January, 17, 2024, Washington--量子ドットとして知られる半導体の小さな破片は、短波赤外光を拾うことができる安価でコンパクトな光検出器を可能にし、新しい種類の機械や暗視につながる可能性がある。しかし、このようなデバイスの実用化は、必要な波長の放射線を吸収できる環境に優しいナノ結晶の不足によって妨げられてきた。

スペインの研究チームは、テルル化銀からコロイド量子ドットを合成する新しい方法を考案することで、この問題を克服したと考えている(Nat. Phot., doi: 10.1038/s41566-023-01345-3)。研究チームは、この材料を使用して高感度の広帯域光検出器を作成し、それを集積回路と組み合わせてCMOSベースのイメージセンサを作ることで、この材料の有望性を示した。

SWIRの活用
短波赤外光(SWIR)は、太陽光やレーザ/発光ダイオードなど、様々なセンシングやイメージングアプリケーションに適している。人間の目には無害で、霧や霞を透過することができるため、その検出は自動運転車や環境モニタリングに利用できる可能性がある。また、パッシブ暗視も可能になり、分光法の取り入れは、新しい種類の生体分子イメージングや食品検査につながる可能性がある。

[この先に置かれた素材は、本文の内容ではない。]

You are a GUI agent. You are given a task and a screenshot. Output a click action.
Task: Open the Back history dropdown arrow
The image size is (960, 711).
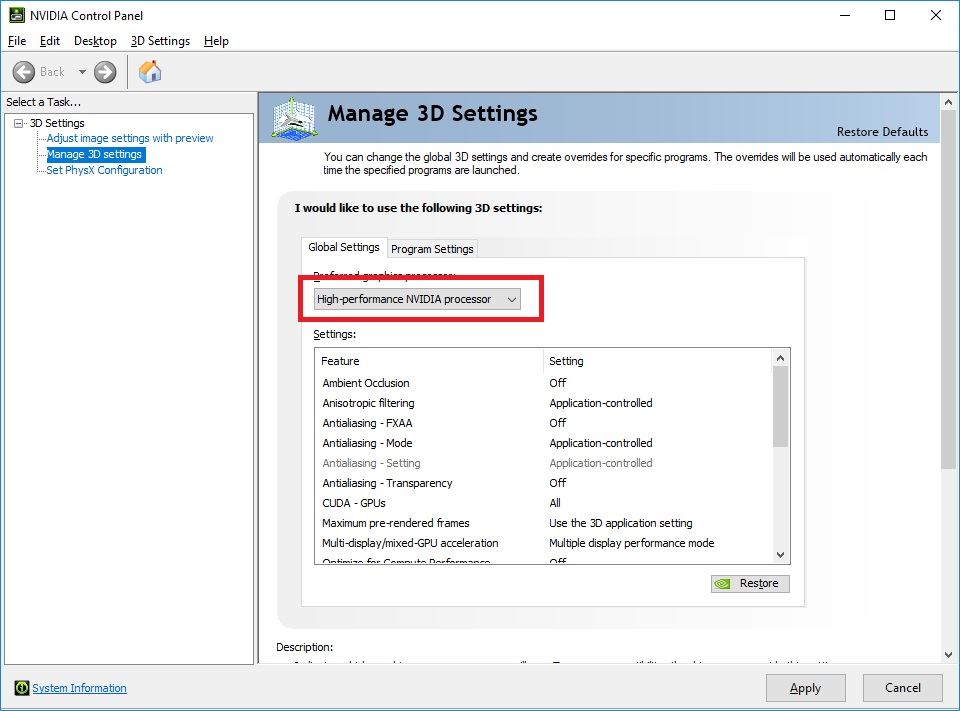coord(82,72)
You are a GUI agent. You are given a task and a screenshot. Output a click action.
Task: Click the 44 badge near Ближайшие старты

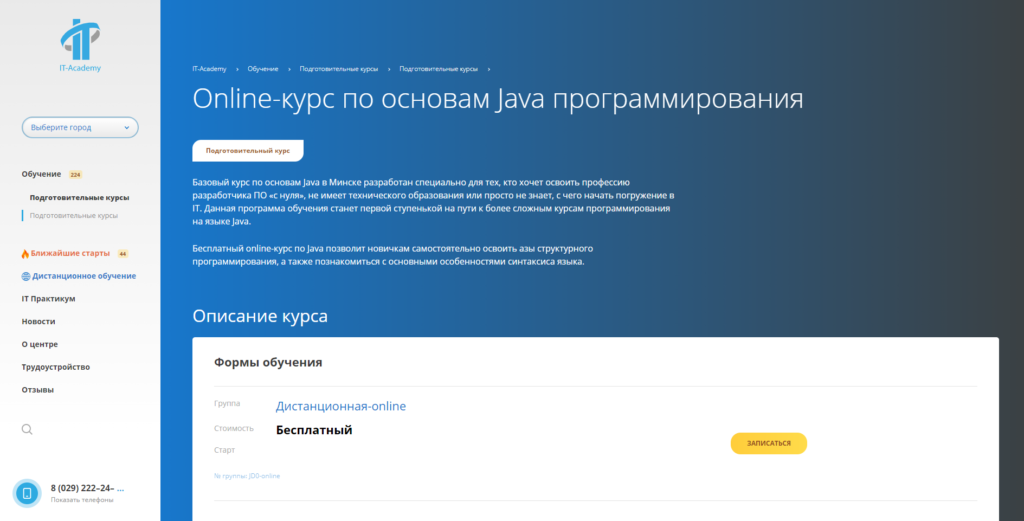[123, 254]
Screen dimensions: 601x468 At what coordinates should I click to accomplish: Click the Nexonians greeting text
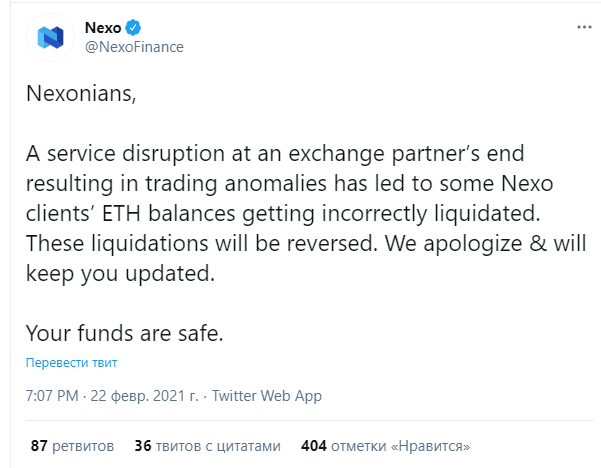tap(81, 94)
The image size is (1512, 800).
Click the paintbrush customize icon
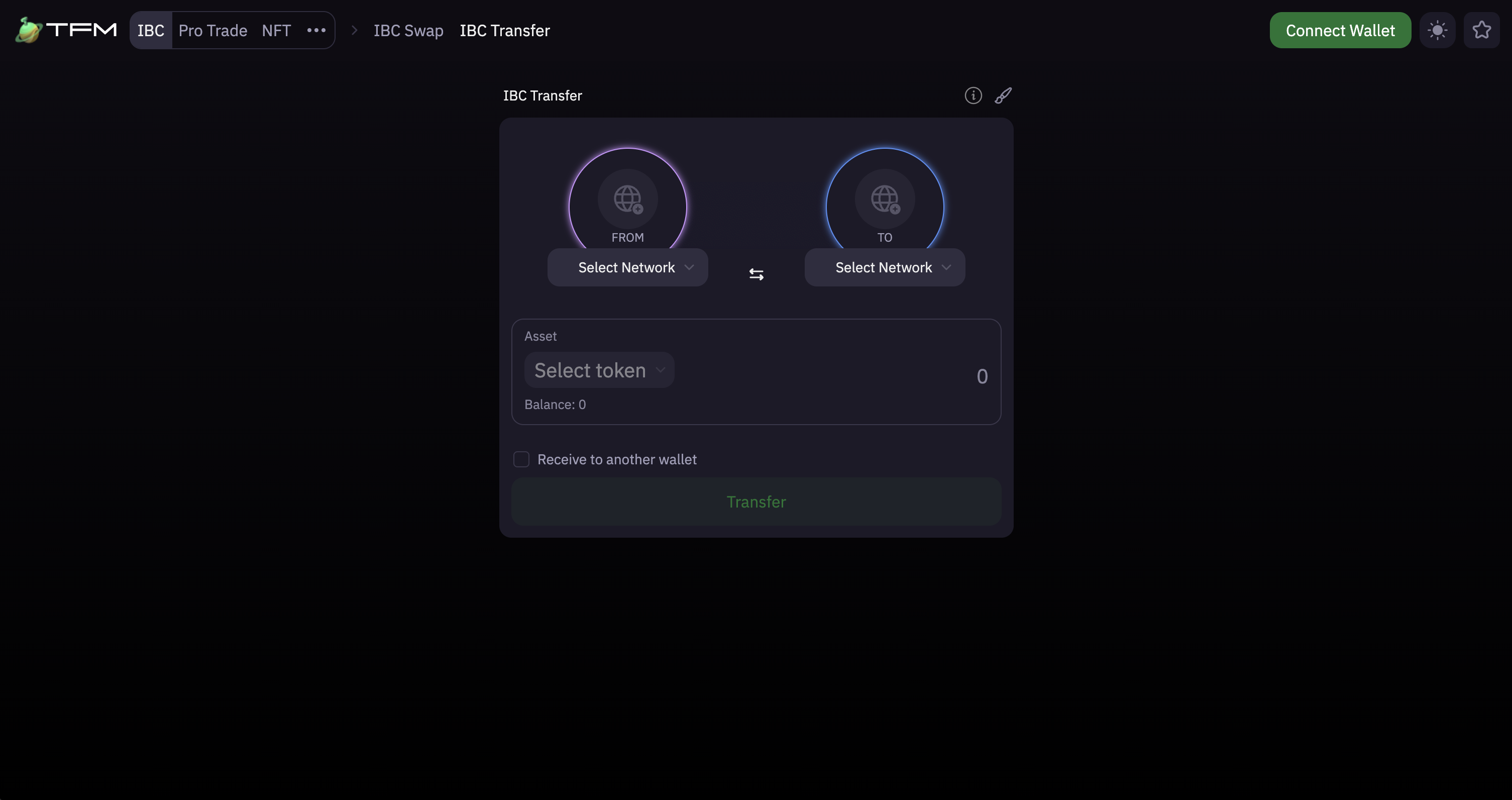click(x=1003, y=95)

現在のSWIR検出器は、高価なエピタキシャル半導体に依存しており、相補的な金属酸化膜半導体(CMOS)エレクトロニクスとの統合が難しいため、安価ではない。溶液から合成されるコロイド量子ドットは、CMOS技術との互換性を持ちながら、原理的には製造コストを大幅に削減することが可能。しかし、これまでは鉛や水銀などの有毒な重金属が使われてきた。

テルル化銀
バルセロナの光科学研究所(ICFO)のGerasimos Konstantatosとチームによると、重金属を除去する方法を示した。チームはもともと、太陽電池の性能を向上させるために、テルル化ビスマス銀のナノ結晶を合成する方法を検討していた。しかし、その過程でテルル化銀が作られ、SWIRの特定の波長を吸収するように調整できることがわかり、光検出器に適していることが示唆された。

しかし、必要な量子ドットを作るために、Konstantatosとチームは、溶解して加熱すると分解し、核となるモノマーを生成してナノ結晶(量子ドット)になる化合物である新しい前駆体を見つける必要があった。チームの課題は、ナノ結晶のサイズを制御して、特定の色合いの赤外線を吸収し、結晶が大きいほど長い波長に敏感になるようにすることだった。テルル化銀の最も一般的に使用される前駆体であるトリアルキルフォスフィンテルルは、研究チームによると、結晶が広範囲の直径を持つことになるため、吸収ピークが明確に定義されていない。

前駆体候補のさまざまな組み合わせをスクリーニングした後、研究チームは、銀-オレイルアミンとテルル-チオールと呼ばれるホスフィンを含まないテルル分子のペアに落ち着いた。その後、直径が約3μm~7μmの球状ナノ結晶を5種類作製し、反応温度と前駆体の供給量を変化させることで、サイズ、つまり吸収ピークを正確に調整できることを発見した。結晶の均一なサイズと形状は透過型電子顕微鏡(TEM)で確認され、それらの吸収スペクトルは、異なるサイズの結晶のそれぞれに対応する1310〜1940nmのかなり明確なピークを明らかにした。

概念実証
その後、研究チームは量子ドットを使用してSWIR光検出器を作製した。検出器スタックは、テルル化銀ナノ結晶の5層で構成されており、上部に金電極、下部に他のいくつかの材料(酸化インジウムスズで覆われたガラスと、暗電流によるノイズを制限するための銀-ビスマス-硫化物バッファ層)があった。このセットアップにより、広い入力電力範囲にわたって高感度と直線的な応答が可能になり、室温での検出率は約1012Jones、0.1MHzを超える3dB帯域幅、118dBを超えるリニア・ダイナミック・レンジを実現した。

最後に、ICFOのスピンオフ企業Qurvの同僚と協力して、研究チームは光検出器と読み出し集積回路を組み合わせて、概念実証イメージセンサを実証した。SWIRで対象物を照らすことで、シリコンベースのカメラで撮影した一般的な携帯電話の写真では隠れていた細部を浮かび上がらせることができることがわかった。例えば、シリコンウエファで隠れているロゴを読み取り、暗いボトルの中の液体を観察することができた。

しかし、このようなデバイスを商品化する前に、Konstantatosと同僚は、まず、入射光子ごとに生成される電荷キャリアの数を2倍にすることを目指して、回復力と効率を高める必要があると話している。また、デバイスの暗電流の低減にも取り組んでいると付け加えている。